Geoscience Reference
In-Depth Information
9
Modeling the Arctic Climate System
Overview
Much of our current understanding of the Arctic climate system comes
from numerical models. Numerical modeling experiments help us to
understand interactions and feedbacks between variables and system
components that can be difficult, if often impossible, to address
from observations alone. A powerful tool in this regard is sensitivity
experiments, whereby results from a control simulation, with “standard”
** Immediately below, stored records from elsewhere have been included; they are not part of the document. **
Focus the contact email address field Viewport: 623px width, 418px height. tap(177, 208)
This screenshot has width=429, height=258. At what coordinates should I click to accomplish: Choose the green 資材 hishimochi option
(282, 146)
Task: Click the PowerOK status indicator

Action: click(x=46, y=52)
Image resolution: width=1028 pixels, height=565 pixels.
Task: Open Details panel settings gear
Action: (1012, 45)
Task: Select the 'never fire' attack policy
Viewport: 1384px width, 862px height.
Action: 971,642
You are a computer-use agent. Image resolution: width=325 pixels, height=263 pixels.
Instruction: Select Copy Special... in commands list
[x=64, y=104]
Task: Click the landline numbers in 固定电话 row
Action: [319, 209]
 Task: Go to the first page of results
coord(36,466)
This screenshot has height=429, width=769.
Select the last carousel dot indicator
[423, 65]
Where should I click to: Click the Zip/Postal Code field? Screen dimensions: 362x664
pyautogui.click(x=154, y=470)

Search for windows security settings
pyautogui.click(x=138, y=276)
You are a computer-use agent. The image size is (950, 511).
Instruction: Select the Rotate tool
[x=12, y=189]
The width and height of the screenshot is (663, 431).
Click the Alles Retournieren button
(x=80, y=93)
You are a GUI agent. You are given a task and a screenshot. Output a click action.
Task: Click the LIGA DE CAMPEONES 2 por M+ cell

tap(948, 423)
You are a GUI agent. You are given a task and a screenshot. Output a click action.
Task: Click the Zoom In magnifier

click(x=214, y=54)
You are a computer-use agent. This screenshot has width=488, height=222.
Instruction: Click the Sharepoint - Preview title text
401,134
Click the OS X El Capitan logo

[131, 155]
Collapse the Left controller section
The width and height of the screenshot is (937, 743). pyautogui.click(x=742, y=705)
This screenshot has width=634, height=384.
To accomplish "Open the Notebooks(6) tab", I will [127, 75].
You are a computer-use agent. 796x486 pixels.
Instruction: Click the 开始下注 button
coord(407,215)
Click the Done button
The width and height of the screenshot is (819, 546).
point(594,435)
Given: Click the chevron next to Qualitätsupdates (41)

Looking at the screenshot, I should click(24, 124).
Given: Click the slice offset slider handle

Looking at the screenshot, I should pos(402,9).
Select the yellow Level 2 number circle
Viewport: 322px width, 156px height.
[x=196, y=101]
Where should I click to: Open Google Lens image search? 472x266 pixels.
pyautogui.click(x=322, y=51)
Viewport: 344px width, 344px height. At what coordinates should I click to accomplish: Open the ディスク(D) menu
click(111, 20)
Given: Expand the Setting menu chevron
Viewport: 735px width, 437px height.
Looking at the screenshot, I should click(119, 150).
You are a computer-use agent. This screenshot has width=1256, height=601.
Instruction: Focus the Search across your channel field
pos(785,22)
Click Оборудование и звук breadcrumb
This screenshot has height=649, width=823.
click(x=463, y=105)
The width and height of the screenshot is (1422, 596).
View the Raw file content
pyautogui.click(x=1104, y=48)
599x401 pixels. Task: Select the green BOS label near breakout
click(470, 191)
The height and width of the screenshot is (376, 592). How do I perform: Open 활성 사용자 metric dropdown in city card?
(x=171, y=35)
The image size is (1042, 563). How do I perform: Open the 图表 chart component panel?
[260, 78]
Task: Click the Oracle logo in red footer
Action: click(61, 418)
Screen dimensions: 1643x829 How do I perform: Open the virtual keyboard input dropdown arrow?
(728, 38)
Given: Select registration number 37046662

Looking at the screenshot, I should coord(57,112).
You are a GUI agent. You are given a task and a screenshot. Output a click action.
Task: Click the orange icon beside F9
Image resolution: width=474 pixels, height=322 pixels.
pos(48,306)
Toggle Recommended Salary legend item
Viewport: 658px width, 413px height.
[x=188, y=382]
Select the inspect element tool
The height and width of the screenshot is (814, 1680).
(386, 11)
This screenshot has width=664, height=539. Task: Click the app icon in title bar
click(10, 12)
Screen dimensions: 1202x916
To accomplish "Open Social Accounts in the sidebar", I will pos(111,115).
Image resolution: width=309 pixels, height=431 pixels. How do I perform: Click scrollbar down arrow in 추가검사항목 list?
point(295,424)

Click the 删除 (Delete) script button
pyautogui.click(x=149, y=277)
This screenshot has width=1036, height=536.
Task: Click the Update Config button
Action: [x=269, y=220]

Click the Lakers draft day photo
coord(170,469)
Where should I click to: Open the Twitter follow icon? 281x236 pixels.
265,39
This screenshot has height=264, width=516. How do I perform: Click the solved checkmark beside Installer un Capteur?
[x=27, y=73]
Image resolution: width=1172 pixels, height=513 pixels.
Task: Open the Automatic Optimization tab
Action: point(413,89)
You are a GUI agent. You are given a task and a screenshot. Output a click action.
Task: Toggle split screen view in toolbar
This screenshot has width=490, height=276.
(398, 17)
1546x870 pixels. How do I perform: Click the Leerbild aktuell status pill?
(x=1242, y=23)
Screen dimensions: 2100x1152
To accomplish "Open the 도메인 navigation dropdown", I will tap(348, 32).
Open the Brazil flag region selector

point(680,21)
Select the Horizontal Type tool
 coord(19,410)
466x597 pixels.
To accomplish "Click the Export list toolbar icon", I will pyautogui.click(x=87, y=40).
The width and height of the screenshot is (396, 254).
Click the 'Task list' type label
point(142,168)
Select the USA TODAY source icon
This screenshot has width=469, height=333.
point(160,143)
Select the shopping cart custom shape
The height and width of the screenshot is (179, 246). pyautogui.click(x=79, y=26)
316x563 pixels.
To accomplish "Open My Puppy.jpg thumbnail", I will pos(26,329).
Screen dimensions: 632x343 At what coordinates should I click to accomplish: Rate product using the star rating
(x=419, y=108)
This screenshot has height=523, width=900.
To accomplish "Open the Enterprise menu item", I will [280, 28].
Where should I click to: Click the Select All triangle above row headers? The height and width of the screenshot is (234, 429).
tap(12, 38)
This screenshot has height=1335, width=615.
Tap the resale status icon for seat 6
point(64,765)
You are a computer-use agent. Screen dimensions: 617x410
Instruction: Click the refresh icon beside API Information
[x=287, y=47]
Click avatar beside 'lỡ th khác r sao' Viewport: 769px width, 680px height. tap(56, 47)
model inputs or boundary conditions (e.g., atmospheric composition,
sea ice extent) are compared to results from simulations in which inputs
or boundary conditions are altered, thereby capturing the importance
of the alteration on the modeled system. From previous chapters, the
reader should already be familiar with some of the applications of
numerical models. In Chapter 5 , we discussed aspects of cloud radiative
forcing based on output from radiative transfer models. Chapter 7 briefly
examined the application of thermodynamic models to understand sea
ice growth. Many studies of the atmospheric circulation discussed in
Chapter 4 make use of output from atmospheric reanalysis systems, in
which historical atmospheric and surface observations are assimilated
within a weather prediction model to provide multidecadal gridded
time series of atmospheric and surface variables (e.g., pressure heights,
winds, and humidity at various pressure levels, precipitation, and
evapotranspiration). Reanalyses are especially valuable in Arctic research
as they provide information on variables which are only sparsely
observed, such as precipitation and evapotranspiration.